Overnight my daughter went from a happy-go-lucky, affectionate rule follower, to cynical, eye-rolling preteen. And my only line of defense is looking at her and thinking loudly in my head, "Who are you?"
Thus has been my warm and hardy welcome to the teen years.
Oh no you don't.
My first instinct was to push harder, get stricter, take away every coveted piece of clothing in her closet--to show her who's boss. Don't-mess-with-mama. Dammit.
But who does that best serve? Her... or me?
And what is my real job as a parent? To control my kids and try to make them turn out to be exactly who I want them to be--or wish I had been. (Now there's an ugly thought.) Or is it to help them grow into everything they can be, want to be, need to be? To become their best and most authentic self. To help them learn to survive and thrive in the real world.
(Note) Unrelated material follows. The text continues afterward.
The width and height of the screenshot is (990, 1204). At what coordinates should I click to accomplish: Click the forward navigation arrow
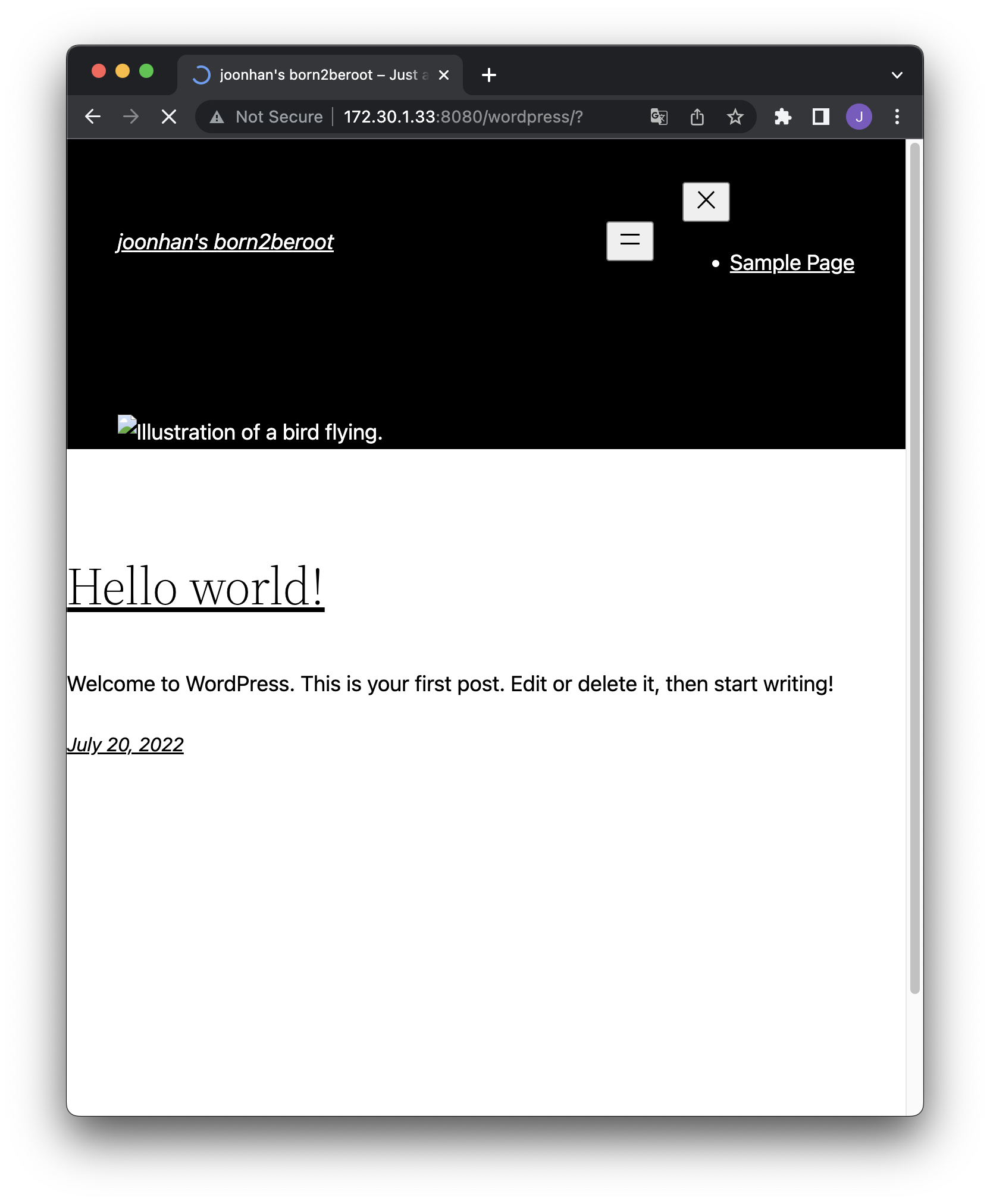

Isn't it better to have her explore and try on new hats under my watchful and caring eye? We want kids who can ultimately think for themselves and negotiate situations ... kids who can give and take and understand that freedom comes with responsibility and compromise (which is ironic in a Jonathan Franzen sort of way). Yet when they test these budding skills under our roof, our knee jerk response is to snuff out this crucial aspect of development with more rules and loud words or even worse, emotional, weepy guilt trips. At best this leads to a war-filled home. At worst, it leads to a great divide with our kids at a time when they need us most.
So I caught myself. And realized that the super-strict but loving ways that worked up until this point were out the freegin' door. Which launched me further into foreign territory: Negotiating with my child. Negotiating? Grr...
A 7.3 on the balance beam
In the event some of you may be thinking this means that I've turned into a pushover--someone she can run all over in the interest of her free spirit and at great cost to the rest of the family--don't worry, because mom is smarter than that.
It's my job not only to set her free, but also to keep her safe. And thoughtful. And someone who contributes and doesn't just take. So there will definitely be some uncompromising limits, some high expectations and some ticked off moments on her part. Because we all know that meaningful freedom is earned. A lesson I'm still chewing on at 41.
A world of thanks to Dr. Michael Bradley, author of the must-read "Yes, Your Teen is Crazy." His book and his interview on my show was the glass of cold water in the face I needed as a parent. Shocking and funny.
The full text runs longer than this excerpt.